PASSAGE:

◆ ◆ ◆

The IPCC’s B1 scenario is still, just barely, on the politics-as-usual table. B1 has a CO2e of 600pm, implying CO2 concentrations of perhaps 550, and would lead to a 2100 temperature increase of, IPCC’s best guess, 2.3 degrees C above pre-industrial, or a further 1.7 degrees C this century. In contrast to the 450 scenario, B1 allows global emission increases by 2050 to 40% above 1990 levels, giving us a little wiggle room. But just a little. While European emissions have stabilized around 1990 levels, the US has already eaten up close to half of that space.
At first blush, B1 doesn’t seem so bad: only a .2 degree C temperature increase over this century from the 450 ppm target. But unlike the case of 450 stabilization, global temperatures would keep rising significantly beyond 2100, unless our grandkids can figure out a way to dial back the CO2 concentrations, to 450, 400 or even 350. And of course, every tenth of a degree matters, because of the possibility that we may cross some biophysical tipping point—methane releases from thawing permafrost, fire-driven deforestation—that would cause even further warming.
At second blush, following November’s elections, something like B1 is now the best we will do under ambitious politics-as-usual. Folks dedicated to stopping global warming– so-called climate hawks– need to understand that, short of climate-disaster-driven politics, or unforeseen economic breakthroughs, the likely best-case-scenario is that the road to 350 will go through 550.
That said, B1 won’t happen without extraordinary dedication to the current political process, and the rebuilding of a powerful, inclusive clean-energy movement over the next two years, and the next decade. Pre-recession, global emissions growth exceeded the IPCC’s high end scenario, A1F1, a nightmarish1550 C02e scenario by 2100. So while our current political system could deliver B1 as an alternative, it simply will not, without the kind of widespread political engagement that goes beyond what we saw with the Obama phenomenon in 2007-2008: sustained, focused on clean energy, and occurring in a less disastrous economic environment.
How does this “climate-realist” road go?
1. For the next 6-10 years, the Clean Air Act, California’s policies, RGGI, and other laws can be used to hold US emissions steady, and maybe even cut them 5%-15%. This means fight like hell to keep the policies strong. In 2012, the Presidency, not Congress, will be the key, in determining the speed at which the EPA moves forwards.

◆ ◆ ◆

REQUIRED WORK:
1/ Copy the passage on the IPCC's B1 scenario above word for word, starting with "The IPCC’s B1" and going on through "of that space.".
2/ In the passage on the B1 scenario, what is the IPCC's best guess for the 2100 temperature increase above pre-industrial under B1?
3/ Resume the passage on the IPCC's B1 scenario, beginning right after its last sentence.

[Element and text location data]
◆ ◆ ◆

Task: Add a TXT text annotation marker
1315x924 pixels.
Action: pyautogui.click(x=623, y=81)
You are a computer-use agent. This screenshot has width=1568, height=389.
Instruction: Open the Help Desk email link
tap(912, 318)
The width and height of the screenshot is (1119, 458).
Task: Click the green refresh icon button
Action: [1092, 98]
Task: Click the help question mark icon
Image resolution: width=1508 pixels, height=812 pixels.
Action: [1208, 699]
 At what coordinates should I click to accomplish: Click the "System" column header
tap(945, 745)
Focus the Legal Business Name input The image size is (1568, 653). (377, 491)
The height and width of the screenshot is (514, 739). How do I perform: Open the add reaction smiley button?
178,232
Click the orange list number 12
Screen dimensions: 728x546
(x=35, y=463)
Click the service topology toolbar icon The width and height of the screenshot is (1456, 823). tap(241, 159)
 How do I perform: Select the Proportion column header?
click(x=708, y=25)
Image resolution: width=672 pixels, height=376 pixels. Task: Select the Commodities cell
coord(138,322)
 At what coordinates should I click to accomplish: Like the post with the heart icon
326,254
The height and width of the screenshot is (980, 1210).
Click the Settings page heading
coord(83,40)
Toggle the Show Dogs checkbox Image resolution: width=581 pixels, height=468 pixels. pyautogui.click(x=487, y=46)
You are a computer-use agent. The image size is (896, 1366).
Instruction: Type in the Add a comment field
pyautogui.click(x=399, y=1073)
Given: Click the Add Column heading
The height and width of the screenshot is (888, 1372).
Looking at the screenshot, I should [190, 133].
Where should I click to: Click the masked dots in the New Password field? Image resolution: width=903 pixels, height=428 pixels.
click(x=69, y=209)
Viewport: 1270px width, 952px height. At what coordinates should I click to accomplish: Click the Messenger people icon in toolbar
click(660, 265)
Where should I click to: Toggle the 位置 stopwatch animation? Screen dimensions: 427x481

◆ ◆ ◆

EXPECTED ANSWERS:
1/
The IPCC’s B1 scenario is still, just barely, on the politics-as-usual table. B1 has a CO2e of 600pm, implying CO2 concentrations of perhaps 550, and would lead to a 2100 temperature increase of, IPCC’s best guess, 2.3 degrees C above pre-industrial, or a further 1.7 degrees C this century. In contrast to the 450 scenario, B1 allows global emission increases by 2050 to 40% above 1990 levels, giving us a little wiggle room. But just a little. While European emissions have stabilized around 1990 levels, the US has already eaten up close to half of that space.

2/ 2.3 degrees C above pre-industrial.

3/
2. In the meantime, rebuild a grassroots political movement demanding clean energy. Support all efforts at the state and local level, and work all levers to drive investment into clean energy.
3. By 2016 or 18, or even 20, rebuild super-majority congressional support for clean energy, and pass comprehensive carbon legislation. The timing will depend on the degree to which climate disasters unfold.
So we stabilize as low as we can, and then leave it to our kids and theirs to then drive levels back to 450, and within a century or two, back to 350. Hope and pray that all our combined work catalyzes some cheap clean technology, that solves the problem in ways we can’t imagine, and sooner than we ever thought possible. And hope and pray also that we don’t cross tipping points along the way, triggering runway warming in the process.
For those of us who have been, for many years, working towards a 450 or even 350 goal for this century, the elections this month have created a harsh new reality, a profoundly depressing reality. Yet we all still know that keeping the CO2 blanket as thin as we possibly can will preserve a dramatically more livable world, and will protect many more of the beautiful creatures of this earth, than will a blanket of 650, or 850 or 1000 ppm.
In our lifetimes, it will never be too late to fight global warming. Every degree will matter. Over the coming years and decades, there will be no better fight, no victory that will more enrich the lives of countless human generations to follow, than to stabilize the climate.